◆ Material to process ◆
──────
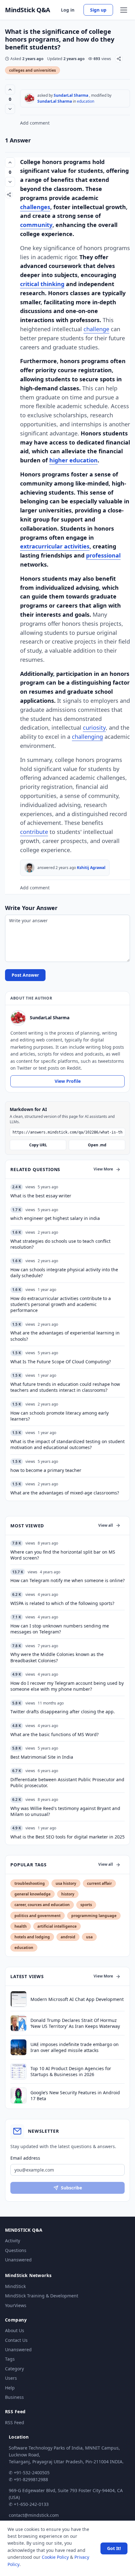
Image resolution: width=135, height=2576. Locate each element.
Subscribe (71, 2188)
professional (103, 555)
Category (14, 2369)
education (85, 101)
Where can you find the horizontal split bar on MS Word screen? (62, 1555)
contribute (34, 832)
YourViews (15, 2305)
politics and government (37, 1915)
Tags (10, 2359)
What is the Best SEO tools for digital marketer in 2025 (67, 1837)
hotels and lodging (32, 1937)
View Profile (68, 1081)
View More (103, 1169)
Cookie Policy (55, 2557)
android (68, 1937)
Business (14, 2397)
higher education (73, 460)
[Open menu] (123, 10)
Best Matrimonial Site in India (41, 1757)
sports (86, 1904)
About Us (14, 2330)
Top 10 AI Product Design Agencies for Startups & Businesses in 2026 (70, 2071)
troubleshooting (29, 1883)
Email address (25, 2158)
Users (11, 2378)
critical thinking (42, 284)
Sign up (98, 10)
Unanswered (18, 2260)
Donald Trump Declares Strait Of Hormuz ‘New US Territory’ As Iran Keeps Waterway (75, 2023)
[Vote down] (10, 109)
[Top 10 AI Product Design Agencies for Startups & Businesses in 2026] (18, 2071)
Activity (12, 2241)
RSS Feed (14, 2422)
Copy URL (38, 1145)
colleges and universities (32, 70)
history (67, 1894)
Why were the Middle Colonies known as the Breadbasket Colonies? (57, 1657)
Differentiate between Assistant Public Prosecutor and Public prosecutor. (67, 1782)
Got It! (114, 2548)
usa (89, 1937)
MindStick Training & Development (41, 2296)
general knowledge (32, 1894)
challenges (35, 207)
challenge (96, 329)
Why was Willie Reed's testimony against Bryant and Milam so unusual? (65, 1811)
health (20, 1926)
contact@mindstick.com (34, 2515)
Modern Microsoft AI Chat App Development (77, 1999)
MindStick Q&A (27, 10)
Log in (67, 10)
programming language (93, 1915)
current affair (99, 1883)
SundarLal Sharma (71, 95)
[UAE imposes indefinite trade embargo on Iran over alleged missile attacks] (18, 2047)
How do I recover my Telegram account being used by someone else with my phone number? (67, 1686)
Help (10, 2388)
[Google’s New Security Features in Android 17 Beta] (18, 2095)
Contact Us (16, 2340)
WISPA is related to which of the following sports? (62, 1603)
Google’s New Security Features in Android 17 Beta (75, 2095)
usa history (66, 1883)
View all (105, 1525)
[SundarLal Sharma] (29, 98)
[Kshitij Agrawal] (29, 867)
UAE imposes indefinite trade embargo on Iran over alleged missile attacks (74, 2047)
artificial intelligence (57, 1926)
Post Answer (25, 975)
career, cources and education (42, 1904)
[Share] (119, 59)
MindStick (15, 2286)
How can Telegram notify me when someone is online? (67, 1580)
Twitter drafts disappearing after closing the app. (62, 1712)
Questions (15, 2250)
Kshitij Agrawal (91, 867)
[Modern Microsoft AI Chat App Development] (18, 1999)
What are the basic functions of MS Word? (54, 1734)
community (36, 225)
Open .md (97, 1145)
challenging (87, 736)
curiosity (94, 727)
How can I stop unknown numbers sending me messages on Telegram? (59, 1629)
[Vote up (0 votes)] (10, 90)
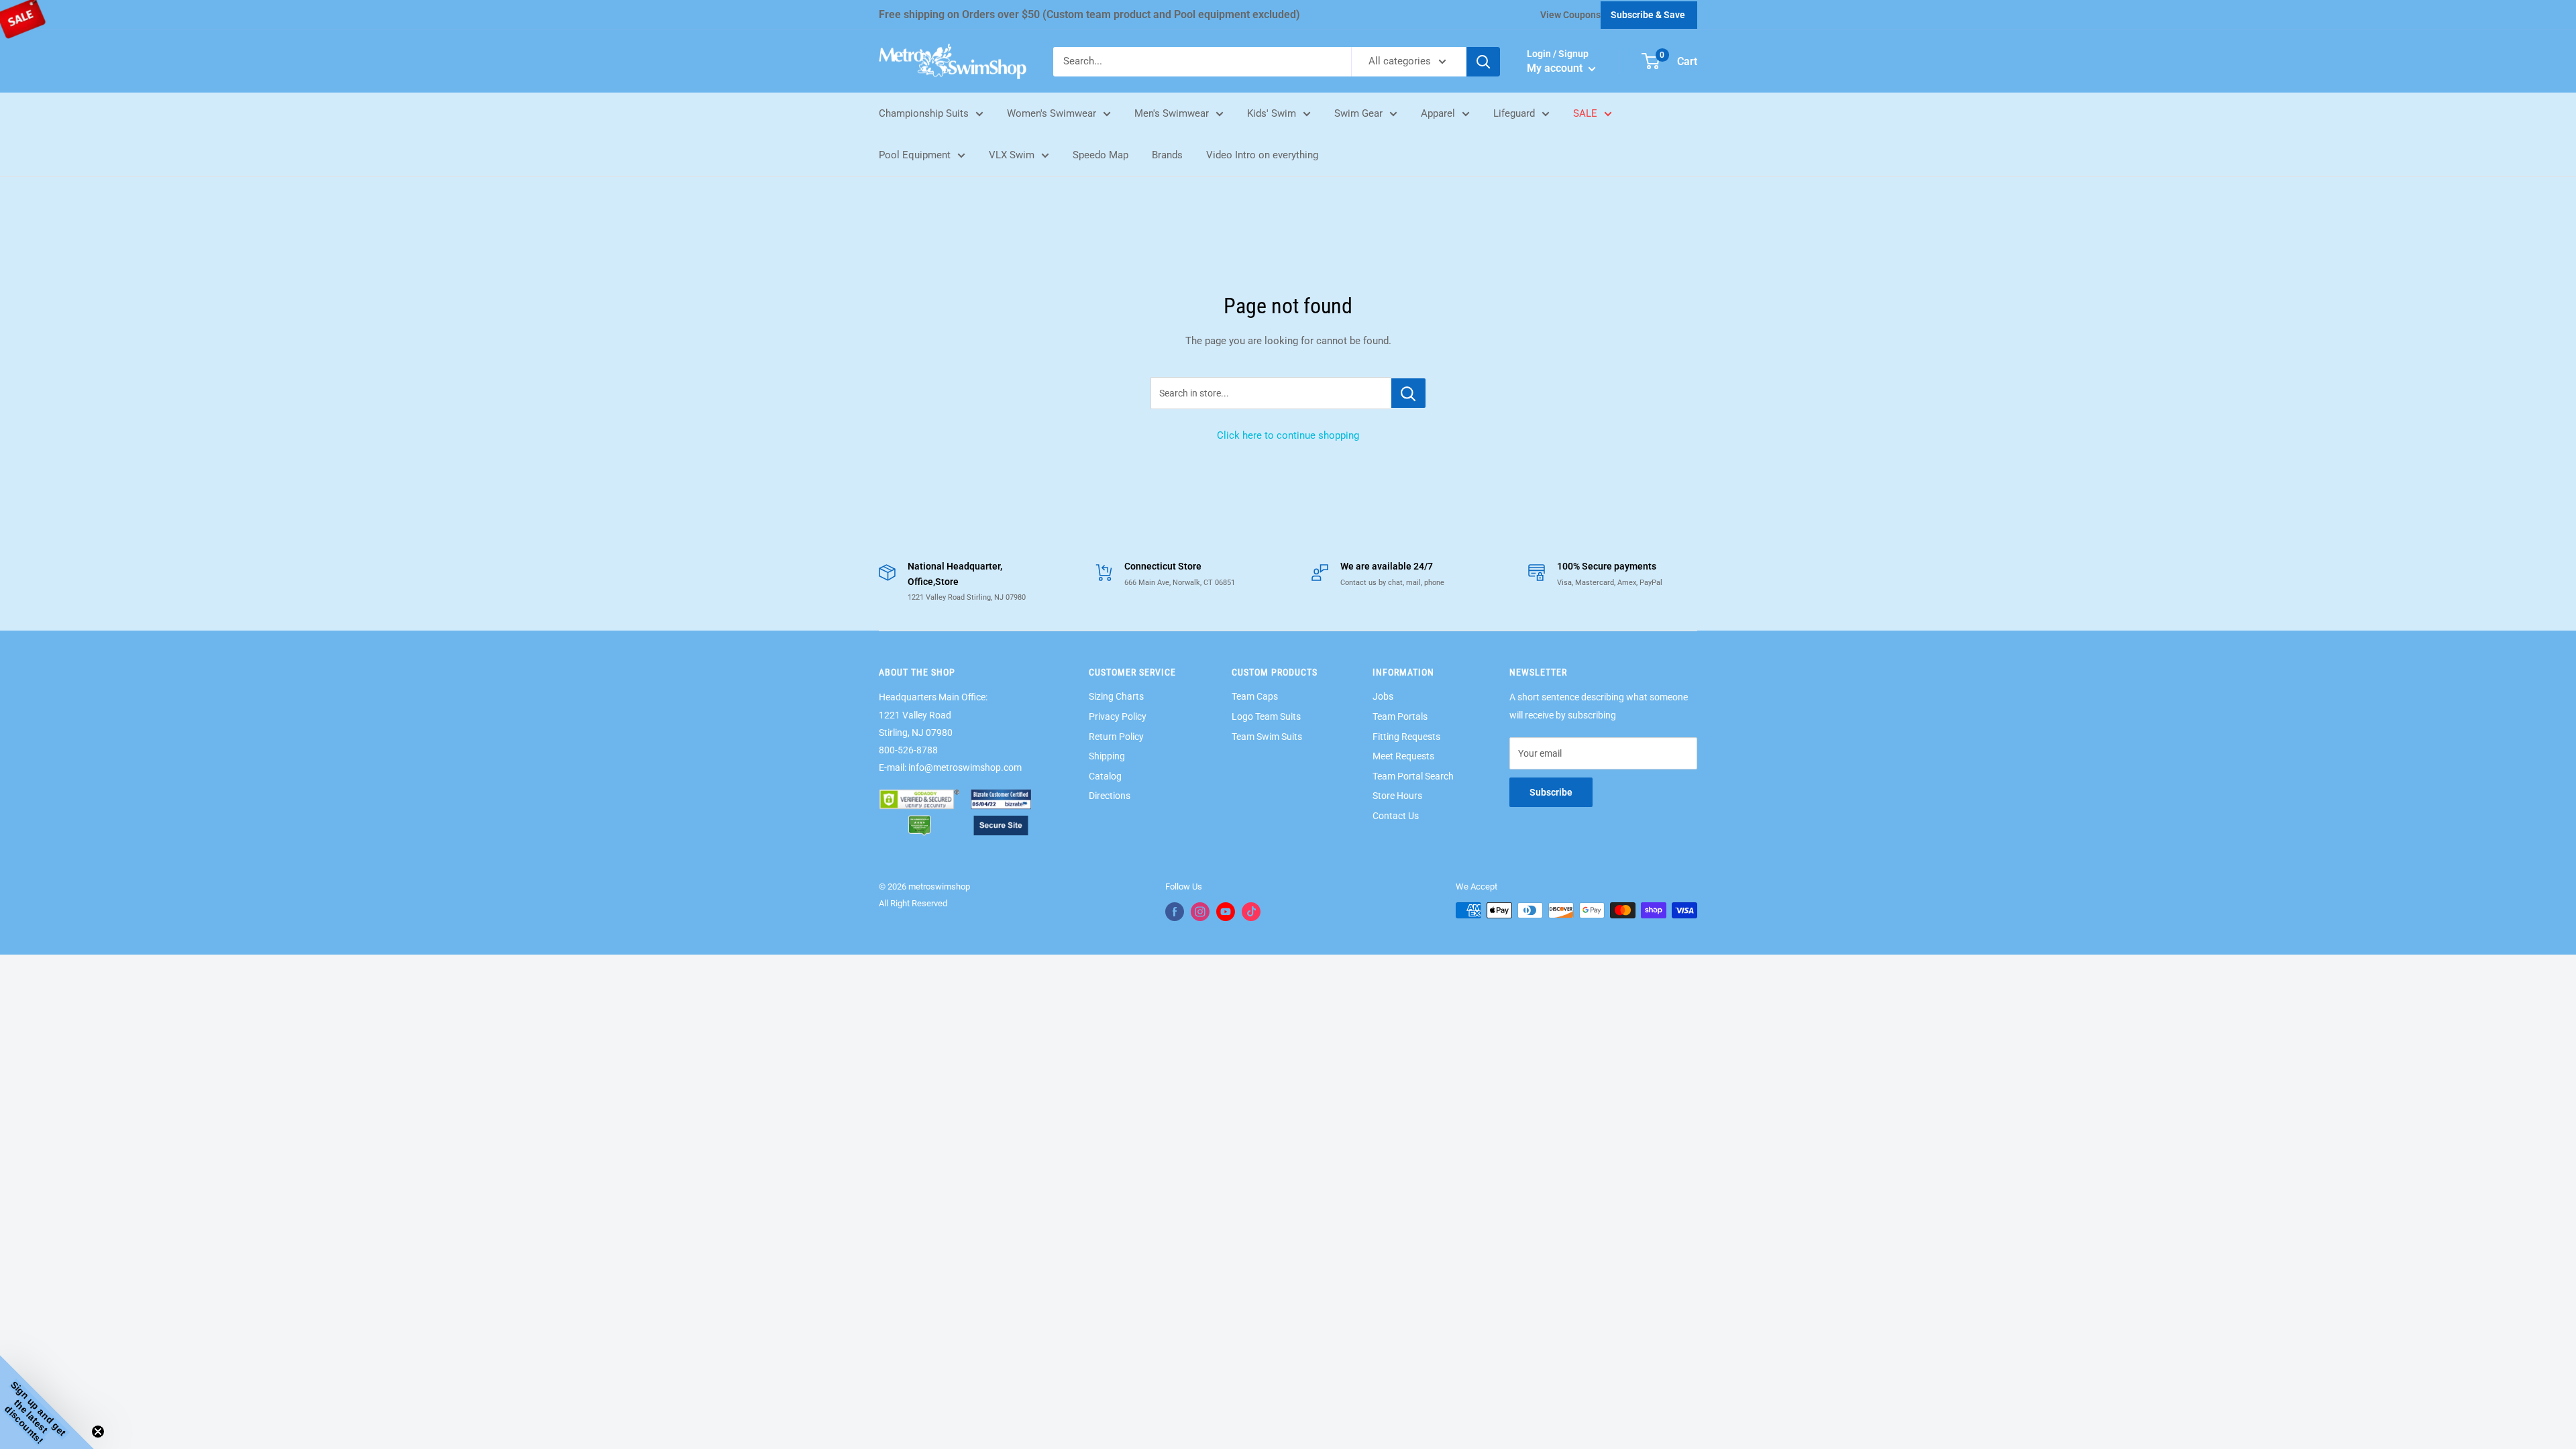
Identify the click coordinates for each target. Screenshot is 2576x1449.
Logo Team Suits (1266, 716)
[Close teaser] (98, 1431)
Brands (1167, 155)
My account (1556, 68)
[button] (47, 1402)
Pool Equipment (915, 155)
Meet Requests (1403, 756)
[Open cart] (1651, 61)
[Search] (1483, 61)
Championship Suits (924, 113)
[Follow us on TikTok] (1251, 911)
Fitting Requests (1406, 736)
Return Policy (1116, 736)
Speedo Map (1100, 155)
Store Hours (1397, 795)
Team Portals (1400, 716)
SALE (1585, 113)
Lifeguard (1514, 113)
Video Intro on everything (1262, 155)
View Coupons (1570, 14)
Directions (1109, 795)
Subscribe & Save (1648, 14)
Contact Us (1396, 815)
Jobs (1383, 696)
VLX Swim (1011, 155)
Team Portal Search (1413, 776)
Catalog (1105, 776)
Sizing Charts (1116, 696)
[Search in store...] (1408, 393)
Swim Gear (1358, 113)
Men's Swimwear (1171, 113)
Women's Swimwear (1051, 113)
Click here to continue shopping (1288, 435)
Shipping (1107, 756)
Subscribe (1550, 792)
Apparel (1438, 113)
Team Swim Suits (1267, 736)
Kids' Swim (1271, 113)
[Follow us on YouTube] (1225, 911)
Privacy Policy (1117, 716)
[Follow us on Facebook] (1174, 911)
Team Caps (1255, 696)
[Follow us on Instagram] (1200, 911)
──────
◆ Exercise brief ◆
Tally the lines in the material above that contain "Design". Respond with the number and nothing else.

◆ Your response ◆
2